Characterizing dynamics and lineage of bihormonal cell in mammalian pancreatic islets [10X Genomics]

The precise roles and prevalence of bihormonal cells within pancreatic islets are not fully understood. Here, we utilized genetically engineered mouse strains with specific fluorescent markers for pancreatic endocrine cells and advanced imaging flow cytometry to investigate the presence of bihormonal cells in adult mouse islets. Our results revealed a marginal presence of such cells, contradicting the hypothesis that transdifferentiation contributes significantly to β-cell restoration in diabetic mice or during pregnancy-induced β-cell proliferation. Employing single-cell RNA sequencing (scRNA-seq), we observed that Gcg+Ppy+ bihormonal cells closely resemble either α- or PP-cells, lacking distinct gene expression profiles. This finding suggests bihormonal cells may not represent a unique lineage but could be transitional states in cellular differentiation. Furthermore, a dual-genetic tracing approach revealed that embryonic Ins+Gcg+ cells differentiate into α-cells postnatally.
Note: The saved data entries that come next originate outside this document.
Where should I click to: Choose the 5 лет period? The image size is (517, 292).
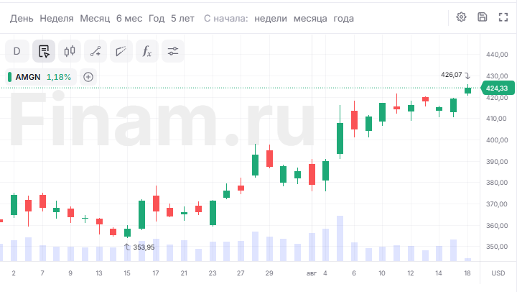[182, 19]
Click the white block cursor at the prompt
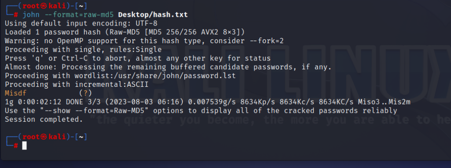451x168 pixels. coord(25,146)

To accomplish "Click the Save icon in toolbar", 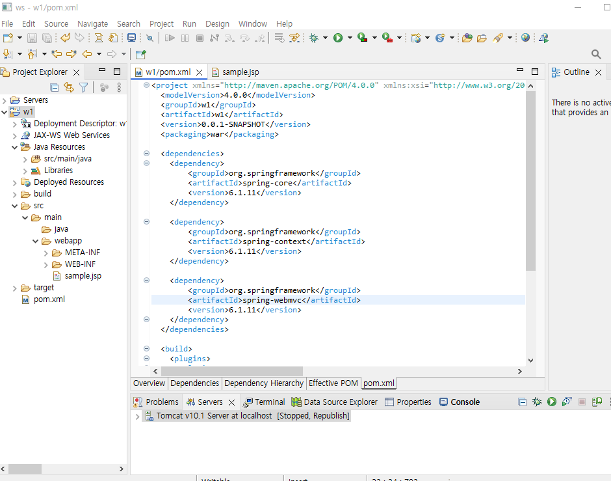I will [31, 38].
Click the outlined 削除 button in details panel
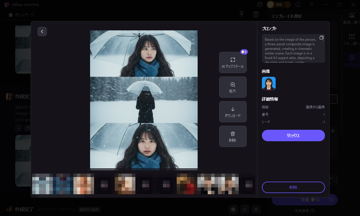The height and width of the screenshot is (216, 360). (x=293, y=187)
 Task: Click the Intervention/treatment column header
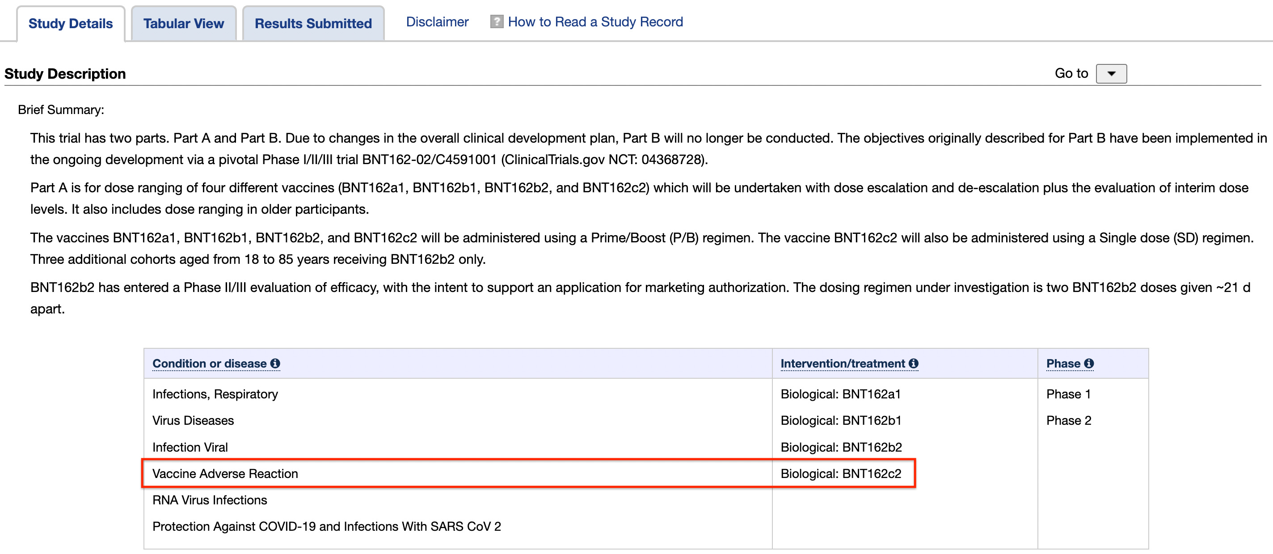pos(843,363)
By integrating gene co-expression network analysis with 10x Genomics scRNA-seq data, we established a hierarchical classification of endocrine cells in mouse and human islets, identifying distinct populations with minimal overlap in conserved genes between species. This study not only refines our understanding of bihormonal cells in islet function and development but also highlights the complexities in translating murine model findings to human applications, emphasizing the need for species-specific considerations in diabetes research and therapy development. scRNA-seq of mouse pancreatic bihormonal cells.